EXERCISE ▸ Rewrite the lines below as a Markdown table with two columns, "No." for the row number and "Line" for the line itself. Leave out blank lines.

DATA SHOWN ▸
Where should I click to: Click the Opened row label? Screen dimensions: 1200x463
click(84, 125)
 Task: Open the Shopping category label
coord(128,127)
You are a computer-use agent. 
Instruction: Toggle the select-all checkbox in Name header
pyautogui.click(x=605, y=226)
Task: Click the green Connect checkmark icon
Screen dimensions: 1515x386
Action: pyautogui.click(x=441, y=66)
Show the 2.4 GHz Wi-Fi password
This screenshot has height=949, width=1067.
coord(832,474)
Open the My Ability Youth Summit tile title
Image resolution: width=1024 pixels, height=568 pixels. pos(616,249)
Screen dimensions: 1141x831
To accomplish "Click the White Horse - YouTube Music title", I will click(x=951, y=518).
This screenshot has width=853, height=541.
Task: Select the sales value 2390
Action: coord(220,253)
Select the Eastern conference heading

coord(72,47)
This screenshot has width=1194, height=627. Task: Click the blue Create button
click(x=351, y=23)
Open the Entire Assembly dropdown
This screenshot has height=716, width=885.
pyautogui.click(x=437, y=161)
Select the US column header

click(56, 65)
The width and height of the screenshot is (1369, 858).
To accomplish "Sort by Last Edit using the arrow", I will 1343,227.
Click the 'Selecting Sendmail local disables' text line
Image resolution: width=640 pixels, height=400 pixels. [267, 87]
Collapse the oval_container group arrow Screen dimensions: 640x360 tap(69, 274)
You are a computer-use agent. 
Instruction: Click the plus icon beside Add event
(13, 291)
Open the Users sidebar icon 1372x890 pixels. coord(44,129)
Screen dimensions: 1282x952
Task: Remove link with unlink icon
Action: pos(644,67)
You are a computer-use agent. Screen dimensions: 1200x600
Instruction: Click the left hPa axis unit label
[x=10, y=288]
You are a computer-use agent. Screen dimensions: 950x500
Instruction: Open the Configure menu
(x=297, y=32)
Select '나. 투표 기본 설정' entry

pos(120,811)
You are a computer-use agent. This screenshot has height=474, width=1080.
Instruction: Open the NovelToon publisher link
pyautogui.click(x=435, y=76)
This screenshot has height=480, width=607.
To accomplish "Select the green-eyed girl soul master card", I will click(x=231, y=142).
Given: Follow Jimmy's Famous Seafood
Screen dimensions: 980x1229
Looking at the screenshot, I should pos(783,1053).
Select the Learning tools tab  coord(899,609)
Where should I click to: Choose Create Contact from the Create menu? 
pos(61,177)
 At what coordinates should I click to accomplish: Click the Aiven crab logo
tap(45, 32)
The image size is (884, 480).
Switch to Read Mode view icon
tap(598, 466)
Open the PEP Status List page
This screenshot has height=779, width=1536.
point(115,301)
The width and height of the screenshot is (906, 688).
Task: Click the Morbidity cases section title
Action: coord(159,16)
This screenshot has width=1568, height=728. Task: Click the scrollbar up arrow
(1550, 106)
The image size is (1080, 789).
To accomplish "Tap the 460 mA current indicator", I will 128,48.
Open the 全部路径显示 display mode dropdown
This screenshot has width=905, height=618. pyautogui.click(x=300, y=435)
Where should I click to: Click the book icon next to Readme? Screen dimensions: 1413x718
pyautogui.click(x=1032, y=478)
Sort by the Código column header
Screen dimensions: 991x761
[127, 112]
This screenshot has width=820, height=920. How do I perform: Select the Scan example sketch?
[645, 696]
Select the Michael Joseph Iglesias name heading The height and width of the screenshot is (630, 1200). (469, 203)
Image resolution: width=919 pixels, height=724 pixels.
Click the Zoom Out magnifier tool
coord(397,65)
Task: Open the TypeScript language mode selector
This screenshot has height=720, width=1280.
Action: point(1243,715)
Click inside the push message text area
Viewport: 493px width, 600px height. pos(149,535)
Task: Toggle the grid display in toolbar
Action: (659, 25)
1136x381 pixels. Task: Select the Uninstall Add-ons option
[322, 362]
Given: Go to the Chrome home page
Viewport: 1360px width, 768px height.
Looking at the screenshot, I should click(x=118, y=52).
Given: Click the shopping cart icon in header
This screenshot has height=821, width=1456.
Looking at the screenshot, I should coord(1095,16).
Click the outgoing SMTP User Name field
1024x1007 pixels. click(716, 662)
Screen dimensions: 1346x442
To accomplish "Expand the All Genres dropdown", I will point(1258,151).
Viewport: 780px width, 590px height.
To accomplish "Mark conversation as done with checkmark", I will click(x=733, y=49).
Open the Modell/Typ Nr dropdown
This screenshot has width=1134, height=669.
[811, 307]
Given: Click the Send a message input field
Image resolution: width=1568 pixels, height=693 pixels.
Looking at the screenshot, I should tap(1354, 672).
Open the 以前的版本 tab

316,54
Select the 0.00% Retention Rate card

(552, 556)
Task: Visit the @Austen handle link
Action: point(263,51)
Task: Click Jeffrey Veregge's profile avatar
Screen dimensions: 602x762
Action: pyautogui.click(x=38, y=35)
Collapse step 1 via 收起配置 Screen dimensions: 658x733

OUTPUT FOR THIS EXERCISE ▸
| No. | Line |
|---|---|
| 1 | Where should I click to: Click the Opened row label? Screen dimensions: 1200x463 |
| 2 | click(84, 125) |
| 3 |  Task: Open the Shopping category label |
| 4 | coord(128,127) |
| 5 | You are a computer-use agent.  |
| 6 | Instruction: Toggle the select-all checkbox in Name header |
| 7 | pyautogui.click(x=605, y=226) |
| 8 | Task: Click the green Connect checkmark icon |
| 9 | Screen dimensions: 1515x386 |
| 10 | Action: pyautogui.click(x=441, y=66) |
| 11 | Show the 2.4 GHz Wi-Fi password |
| 12 | This screenshot has height=949, width=1067. |
| 13 | coord(832,474) |
| 14 | Open the My Ability Youth Summit tile title |
| 15 | Image resolution: width=1024 pixels, height=568 pixels. pos(616,249) |
| 16 | Screen dimensions: 1141x831 |
| 17 | To accomplish "Click the White Horse - YouTube Music title", I will click(x=951, y=518). |
| 18 | This screenshot has width=853, height=541. |
| 19 | Task: Select the sales value 2390 |
| 20 | Action: coord(220,253) |
| 21 | Select the Eastern conference heading |
| 22 | coord(72,47) |
| 23 | This screenshot has width=1194, height=627. Task: Click the blue Create button |
| 24 | click(x=351, y=23) |
| 25 | Open the Entire Assembly dropdown |
| 26 | This screenshot has height=716, width=885. |
| 27 | pyautogui.click(x=437, y=161) |
| 28 | Select the US column header |
| 29 | click(56, 65) |
| 30 | The width and height of the screenshot is (1369, 858). |
| 31 | To accomplish "Sort by Last Edit using the arrow", I will 1343,227. |
| 32 | Click the 'Selecting Sendmail local disables' text line |
| 33 | Image resolution: width=640 pixels, height=400 pixels. [267, 87] |
| 34 | Collapse the oval_container group arrow Screen dimensions: 640x360 tap(69, 274) |
| 35 | You are a computer-use agent.  |
| 36 | Instruction: Click the plus icon beside Add event |
| 37 | (13, 291) |
| 38 | Open the Users sidebar icon 1372x890 pixels. coord(44,129) |
| 39 | Screen dimensions: 1282x952 |
| 40 | Task: Remove link with unlink icon |
| 41 | Action: pos(644,67) |
| 42 | You are a computer-use agent. Screen dimensions: 1200x600 |
| 43 | Instruction: Click the left hPa axis unit label |
| 44 | [x=10, y=288] |
| 45 | You are a computer-use agent. Screen dimensions: 950x500 |
| 46 | Instruction: Open the Configure menu |
| 47 | (x=297, y=32) |
| 48 | Select '나. 투표 기본 설정' entry |
| 49 | pos(120,811) |
| 50 | You are a computer-use agent. This screenshot has height=474, width=1080. |
| 51 | Instruction: Open the NovelToon publisher link |
| 52 | pyautogui.click(x=435, y=76) |
| 53 | This screenshot has height=480, width=607. |
| 54 | To accomplish "Select the green-eyed girl soul master card", I will click(x=231, y=142). |
| 55 | Given: Follow Jimmy's Famous Seafood |
| 56 | Screen dimensions: 980x1229 |
| 57 | Looking at the screenshot, I should pos(783,1053). |
| 58 | Select the Learning tools tab  coord(899,609) |
| 59 | Where should I click to: Choose Create Contact from the Create menu?  |
| 60 | pos(61,177) |
| 61 |  At what coordinates should I click to accomplish: Click the Aiven crab logo |
| 62 | tap(45, 32) |
| 63 | The image size is (884, 480). |
| 64 | Switch to Read Mode view icon |
| 65 | tap(598, 466) |
| 66 | Open the PEP Status List page |
| 67 | This screenshot has height=779, width=1536. |
| 68 | point(115,301) |
| 69 | The width and height of the screenshot is (906, 688). |
| 70 | Task: Click the Morbidity cases section title |
| 71 | Action: coord(159,16) |
| 72 | This screenshot has width=1568, height=728. Task: Click the scrollbar up arrow |
| 73 | (1550, 106) |
| 74 | The image size is (1080, 789). |
| 75 | To accomplish "Tap the 460 mA current indicator", I will 128,48. |
| 76 | Open the 全部路径显示 display mode dropdown |
| 77 | This screenshot has width=905, height=618. pyautogui.click(x=300, y=435) |
| 78 | Where should I click to: Click the book icon next to Readme? Screen dimensions: 1413x718 |
| 79 | pyautogui.click(x=1032, y=478) |
| 80 | Sort by the Código column header |
| 81 | Screen dimensions: 991x761 |
| 82 | [127, 112] |
| 83 | This screenshot has width=820, height=920. How do I perform: Select the Scan example sketch? |
| 84 | [645, 696] |
| 85 | Select the Michael Joseph Iglesias name heading The height and width of the screenshot is (630, 1200). (469, 203) |
| 86 | Image resolution: width=919 pixels, height=724 pixels. |
| 87 | Click the Zoom Out magnifier tool |
| 88 | coord(397,65) |
| 89 | Task: Open the TypeScript language mode selector |
| 90 | This screenshot has height=720, width=1280. |
| 91 | Action: point(1243,715) |
| 92 | Click inside the push message text area |
| 93 | Viewport: 493px width, 600px height. pos(149,535) |
| 94 | Task: Toggle the grid display in toolbar |
| 95 | Action: (659, 25) |
| 96 | 1136x381 pixels. Task: Select the Uninstall Add-ons option |
| 97 | [322, 362] |
| 98 | Given: Go to the Chrome home page |
| 99 | Viewport: 1360px width, 768px height. |
| 100 | Looking at the screenshot, I should click(x=118, y=52). |
| 101 | Given: Click the shopping cart icon in header |
| 102 | This screenshot has height=821, width=1456. |
| 103 | Looking at the screenshot, I should coord(1095,16). |
| 104 | Click the outgoing SMTP User Name field |
| 105 | 1024x1007 pixels. click(716, 662) |
| 106 | Screen dimensions: 1346x442 |
| 107 | To accomplish "Expand the All Genres dropdown", I will point(1258,151). |
| 108 | Viewport: 780px width, 590px height. |
| 109 | To accomplish "Mark conversation as done with checkmark", I will click(x=733, y=49). |
| 110 | Open the Modell/Typ Nr dropdown |
| 111 | This screenshot has width=1134, height=669. |
| 112 | [811, 307] |
| 113 | Given: Click the Send a message input field |
| 114 | Image resolution: width=1568 pixels, height=693 pixels. |
| 115 | Looking at the screenshot, I should tap(1354, 672). |
| 116 | Open the 以前的版本 tab |
| 117 | 316,54 |
| 118 | Select the 0.00% Retention Rate card |
| 119 | (552, 556) |
| 120 | Task: Visit the @Austen handle link |
| 121 | Action: point(263,51) |
| 122 | Task: Click Jeffrey Veregge's profile avatar |
| 123 | Screen dimensions: 602x762 |
| 124 | Action: pyautogui.click(x=38, y=35) |
| 125 | Collapse step 1 via 收起配置 Screen dimensions: 658x733 |